- _STATED TASK_
Copy out each of the items below word for word, without changing anything.

- _TASK INPUTS_

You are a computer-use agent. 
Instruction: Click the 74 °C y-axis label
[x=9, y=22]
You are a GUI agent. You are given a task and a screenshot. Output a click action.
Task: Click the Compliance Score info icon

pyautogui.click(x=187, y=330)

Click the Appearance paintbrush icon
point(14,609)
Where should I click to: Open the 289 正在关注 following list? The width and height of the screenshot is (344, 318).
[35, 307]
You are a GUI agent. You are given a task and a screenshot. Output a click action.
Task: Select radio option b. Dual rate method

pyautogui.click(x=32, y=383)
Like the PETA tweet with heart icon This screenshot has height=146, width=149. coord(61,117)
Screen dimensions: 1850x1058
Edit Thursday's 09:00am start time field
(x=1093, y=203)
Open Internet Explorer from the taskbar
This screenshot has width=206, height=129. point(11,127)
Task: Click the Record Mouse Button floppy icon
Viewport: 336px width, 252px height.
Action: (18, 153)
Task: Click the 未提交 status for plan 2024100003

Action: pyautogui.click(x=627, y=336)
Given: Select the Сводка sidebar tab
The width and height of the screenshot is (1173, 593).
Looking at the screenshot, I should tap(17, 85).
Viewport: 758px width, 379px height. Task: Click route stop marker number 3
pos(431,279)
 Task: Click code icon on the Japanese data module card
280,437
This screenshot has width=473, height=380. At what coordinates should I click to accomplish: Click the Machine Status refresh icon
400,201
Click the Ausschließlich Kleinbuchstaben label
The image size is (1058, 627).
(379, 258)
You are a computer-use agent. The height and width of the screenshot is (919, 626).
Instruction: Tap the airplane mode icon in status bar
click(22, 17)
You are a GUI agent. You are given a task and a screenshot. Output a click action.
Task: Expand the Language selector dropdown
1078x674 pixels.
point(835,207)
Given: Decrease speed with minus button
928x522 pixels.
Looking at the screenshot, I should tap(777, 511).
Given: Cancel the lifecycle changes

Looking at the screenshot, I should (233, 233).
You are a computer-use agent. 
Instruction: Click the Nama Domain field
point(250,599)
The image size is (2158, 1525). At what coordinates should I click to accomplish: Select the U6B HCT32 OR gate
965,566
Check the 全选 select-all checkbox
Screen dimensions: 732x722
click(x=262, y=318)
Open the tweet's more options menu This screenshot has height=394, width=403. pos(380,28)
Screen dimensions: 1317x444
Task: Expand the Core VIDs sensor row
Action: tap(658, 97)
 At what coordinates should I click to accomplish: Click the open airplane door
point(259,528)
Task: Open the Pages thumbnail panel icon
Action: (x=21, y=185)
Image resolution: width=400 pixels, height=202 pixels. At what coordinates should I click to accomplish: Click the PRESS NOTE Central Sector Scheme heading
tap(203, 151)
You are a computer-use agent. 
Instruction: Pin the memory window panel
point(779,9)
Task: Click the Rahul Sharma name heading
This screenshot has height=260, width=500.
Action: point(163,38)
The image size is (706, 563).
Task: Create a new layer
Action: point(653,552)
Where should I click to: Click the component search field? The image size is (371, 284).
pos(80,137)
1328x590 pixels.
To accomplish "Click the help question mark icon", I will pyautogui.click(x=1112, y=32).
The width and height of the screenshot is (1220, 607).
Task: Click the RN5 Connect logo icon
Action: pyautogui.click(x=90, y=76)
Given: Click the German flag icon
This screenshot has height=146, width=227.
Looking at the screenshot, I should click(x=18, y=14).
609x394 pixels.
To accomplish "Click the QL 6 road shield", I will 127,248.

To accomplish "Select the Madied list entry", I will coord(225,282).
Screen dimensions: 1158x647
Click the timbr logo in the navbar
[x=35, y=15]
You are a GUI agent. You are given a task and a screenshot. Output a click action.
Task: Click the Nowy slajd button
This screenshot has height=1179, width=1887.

- _EXPECTED OUTPUT_
You are a computer-use agent. 
Instruction: Click the 74 °C y-axis label
[x=9, y=22]
You are a GUI agent. You are given a task and a screenshot. Output a click action.
Task: Click the Compliance Score info icon

pyautogui.click(x=187, y=330)

Click the Appearance paintbrush icon
point(14,609)
Where should I click to: Open the 289 正在关注 following list? The width and height of the screenshot is (344, 318).
[35, 307]
You are a GUI agent. You are given a task and a screenshot. Output a click action.
Task: Select radio option b. Dual rate method

pyautogui.click(x=32, y=383)
Like the PETA tweet with heart icon This screenshot has height=146, width=149. coord(61,117)
Screen dimensions: 1850x1058
Edit Thursday's 09:00am start time field
(x=1093, y=203)
Open Internet Explorer from the taskbar
This screenshot has width=206, height=129. point(11,127)
Task: Click the Record Mouse Button floppy icon
Viewport: 336px width, 252px height.
Action: (18, 153)
Task: Click the 未提交 status for plan 2024100003

Action: pyautogui.click(x=627, y=336)
Given: Select the Сводка sidebar tab
The width and height of the screenshot is (1173, 593).
Looking at the screenshot, I should tap(17, 85).
Viewport: 758px width, 379px height. Task: Click route stop marker number 3
pos(431,279)
 Task: Click code icon on the Japanese data module card
280,437
This screenshot has width=473, height=380. At what coordinates should I click to accomplish: Click the Machine Status refresh icon
400,201
Click the Ausschließlich Kleinbuchstaben label
The image size is (1058, 627).
(379, 258)
You are a computer-use agent. The height and width of the screenshot is (919, 626).
Instruction: Tap the airplane mode icon in status bar
click(22, 17)
You are a GUI agent. You are given a task and a screenshot. Output a click action.
Task: Expand the Language selector dropdown
1078x674 pixels.
point(835,207)
Given: Decrease speed with minus button
928x522 pixels.
Looking at the screenshot, I should tap(777, 511).
Given: Cancel the lifecycle changes

Looking at the screenshot, I should (233, 233).
You are a computer-use agent. 
Instruction: Click the Nama Domain field
point(250,599)
The image size is (2158, 1525). At what coordinates should I click to accomplish: Select the U6B HCT32 OR gate
965,566
Check the 全选 select-all checkbox
Screen dimensions: 732x722
click(x=262, y=318)
Open the tweet's more options menu This screenshot has height=394, width=403. pos(380,28)
Screen dimensions: 1317x444
Task: Expand the Core VIDs sensor row
Action: tap(658, 97)
 At what coordinates should I click to accomplish: Click the open airplane door
point(259,528)
Task: Open the Pages thumbnail panel icon
Action: (x=21, y=185)
Image resolution: width=400 pixels, height=202 pixels. At what coordinates should I click to accomplish: Click the PRESS NOTE Central Sector Scheme heading
tap(203, 151)
You are a computer-use agent. 
Instruction: Pin the memory window panel
point(779,9)
Task: Click the Rahul Sharma name heading
This screenshot has height=260, width=500.
Action: point(163,38)
The image size is (706, 563).
Task: Create a new layer
Action: point(653,552)
Where should I click to: Click the component search field? The image size is (371, 284).
pos(80,137)
1328x590 pixels.
To accomplish "Click the help question mark icon", I will pyautogui.click(x=1112, y=32).
The width and height of the screenshot is (1220, 607).
Task: Click the RN5 Connect logo icon
Action: pyautogui.click(x=90, y=76)
Given: Click the German flag icon
This screenshot has height=146, width=227.
Looking at the screenshot, I should click(x=18, y=14).
609x394 pixels.
To accomplish "Click the QL 6 road shield", I will 127,248.

To accomplish "Select the Madied list entry", I will coord(225,282).
Screen dimensions: 1158x647
Click the timbr logo in the navbar
[x=35, y=15]
You are a GUI agent. You are given a task and a screenshot. Output a click action.
Task: Click the Nowy slajd button
This screenshot has height=1179, width=1887.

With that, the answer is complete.